X errors



  • I think this image speaks for itself:



  • It does speak for itself.  My bet is that the error is unrelated to the coding of the application.  The partition could be full, or someone could have changed the perms on the /tmp dir. 

    Still makes you go WTF though. 

    Didn't know Cygwin had an X implementation.  omgnub. 



  • Considering this is Cygwin, I assume that the OP is using Windows and using Cygwin to run specially recompiled Linux programs. The screenshot looks like maybe Vista (another WTF) with Aero turned off.

    And since this is Windows, it's no wonder it couldn't find /tmp unless Cygwin's supposed to be mapping it to C:\temp or something similar.

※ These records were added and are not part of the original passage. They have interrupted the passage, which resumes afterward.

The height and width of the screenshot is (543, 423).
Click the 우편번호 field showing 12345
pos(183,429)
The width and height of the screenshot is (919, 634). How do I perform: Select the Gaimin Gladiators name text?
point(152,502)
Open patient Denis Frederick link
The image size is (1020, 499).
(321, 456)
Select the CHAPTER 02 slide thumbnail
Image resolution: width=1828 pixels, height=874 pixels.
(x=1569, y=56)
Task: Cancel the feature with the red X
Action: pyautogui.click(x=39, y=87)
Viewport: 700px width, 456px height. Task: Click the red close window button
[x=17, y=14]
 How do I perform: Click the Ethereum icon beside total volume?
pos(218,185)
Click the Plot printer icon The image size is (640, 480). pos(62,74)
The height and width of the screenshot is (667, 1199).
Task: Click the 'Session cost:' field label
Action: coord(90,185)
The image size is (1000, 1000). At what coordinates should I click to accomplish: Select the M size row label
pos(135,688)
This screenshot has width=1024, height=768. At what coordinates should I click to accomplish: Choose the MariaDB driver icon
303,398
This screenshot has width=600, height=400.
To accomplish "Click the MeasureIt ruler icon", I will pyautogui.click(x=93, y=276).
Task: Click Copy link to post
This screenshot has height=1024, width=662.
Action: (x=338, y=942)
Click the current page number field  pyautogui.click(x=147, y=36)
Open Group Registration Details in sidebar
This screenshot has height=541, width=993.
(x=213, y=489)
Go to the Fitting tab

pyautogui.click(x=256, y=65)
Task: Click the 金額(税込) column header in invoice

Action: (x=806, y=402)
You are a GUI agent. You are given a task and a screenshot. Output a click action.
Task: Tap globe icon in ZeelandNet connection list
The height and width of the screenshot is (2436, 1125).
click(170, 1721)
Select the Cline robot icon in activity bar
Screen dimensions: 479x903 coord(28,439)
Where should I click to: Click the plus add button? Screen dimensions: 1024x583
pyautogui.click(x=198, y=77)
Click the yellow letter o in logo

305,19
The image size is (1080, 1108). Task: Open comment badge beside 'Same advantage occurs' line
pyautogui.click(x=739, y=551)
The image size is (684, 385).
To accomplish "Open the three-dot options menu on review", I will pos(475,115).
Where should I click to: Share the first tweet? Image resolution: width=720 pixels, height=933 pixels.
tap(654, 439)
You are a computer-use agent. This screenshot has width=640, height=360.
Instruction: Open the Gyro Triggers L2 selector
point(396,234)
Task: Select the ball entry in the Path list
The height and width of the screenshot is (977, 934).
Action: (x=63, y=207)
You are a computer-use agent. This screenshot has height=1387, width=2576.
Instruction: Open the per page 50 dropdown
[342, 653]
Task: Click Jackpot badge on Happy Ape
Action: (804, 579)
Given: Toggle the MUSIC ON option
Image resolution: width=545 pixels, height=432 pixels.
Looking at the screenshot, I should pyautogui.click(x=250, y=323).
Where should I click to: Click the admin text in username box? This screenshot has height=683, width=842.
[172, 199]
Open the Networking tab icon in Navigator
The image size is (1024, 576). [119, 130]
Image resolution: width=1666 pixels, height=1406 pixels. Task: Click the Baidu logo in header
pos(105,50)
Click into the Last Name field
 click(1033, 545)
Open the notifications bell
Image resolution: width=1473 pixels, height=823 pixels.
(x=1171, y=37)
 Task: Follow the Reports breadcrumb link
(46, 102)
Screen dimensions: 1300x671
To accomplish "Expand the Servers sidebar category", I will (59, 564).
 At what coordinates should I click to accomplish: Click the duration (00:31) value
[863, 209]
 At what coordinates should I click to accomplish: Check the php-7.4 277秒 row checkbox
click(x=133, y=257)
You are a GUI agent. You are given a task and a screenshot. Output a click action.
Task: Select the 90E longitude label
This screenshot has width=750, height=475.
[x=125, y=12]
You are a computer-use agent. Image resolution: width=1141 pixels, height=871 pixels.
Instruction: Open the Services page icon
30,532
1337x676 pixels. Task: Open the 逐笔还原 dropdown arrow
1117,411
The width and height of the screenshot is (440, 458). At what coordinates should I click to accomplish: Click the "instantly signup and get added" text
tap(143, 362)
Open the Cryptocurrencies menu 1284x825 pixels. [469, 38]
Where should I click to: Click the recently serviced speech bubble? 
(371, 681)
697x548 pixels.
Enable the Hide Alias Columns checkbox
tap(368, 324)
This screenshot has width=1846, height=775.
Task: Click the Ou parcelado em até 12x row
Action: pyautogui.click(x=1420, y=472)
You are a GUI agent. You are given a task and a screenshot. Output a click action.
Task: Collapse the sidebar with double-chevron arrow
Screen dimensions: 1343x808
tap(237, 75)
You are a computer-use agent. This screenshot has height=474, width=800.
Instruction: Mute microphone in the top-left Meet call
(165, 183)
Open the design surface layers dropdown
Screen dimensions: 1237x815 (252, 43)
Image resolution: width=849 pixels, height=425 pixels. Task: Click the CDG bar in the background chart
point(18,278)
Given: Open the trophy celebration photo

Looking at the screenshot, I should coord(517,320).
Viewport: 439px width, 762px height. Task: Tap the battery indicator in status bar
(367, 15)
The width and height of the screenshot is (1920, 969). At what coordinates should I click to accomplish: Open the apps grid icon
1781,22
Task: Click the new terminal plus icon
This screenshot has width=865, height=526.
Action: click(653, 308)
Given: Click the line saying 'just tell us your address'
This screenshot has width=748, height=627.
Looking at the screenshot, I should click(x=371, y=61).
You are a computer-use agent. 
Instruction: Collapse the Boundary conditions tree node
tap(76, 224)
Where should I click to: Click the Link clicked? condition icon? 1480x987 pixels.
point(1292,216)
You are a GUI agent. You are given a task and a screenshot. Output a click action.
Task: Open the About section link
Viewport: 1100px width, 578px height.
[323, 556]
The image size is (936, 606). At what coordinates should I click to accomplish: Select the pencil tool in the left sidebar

    (and Yes, Cygwin does -- and must -- include an X server compiled for Windows. No personal experience with it myself -- I use MinGW and Xming instead.)



  • Is that Vista? Looks like it, could explain things :)



  • @joemck said:

    And since this is Windows, it's no wonder it couldn't find /tmp unless Cygwin's supposed to be mapping it to C:\temp or something similar.

    A standard out-of-the-box Cygwin install maps / to c:\cygwin, which then contains the standard folders bin, usr, tmp, etc, ...
    Other drives like D:\ can be accessed from within Cygwin by going to /cygdrive/d/

    It looks like X throws a "standard fatal error" when it cannot access its log file, and that "standard fatal error" refers to the log file.
    Simply a case of using a too general error description.



  • I am a Cygwin user.

    If this screenshot speaks for itself, then it mumbles badly, because I am not sure I understand what it is saying.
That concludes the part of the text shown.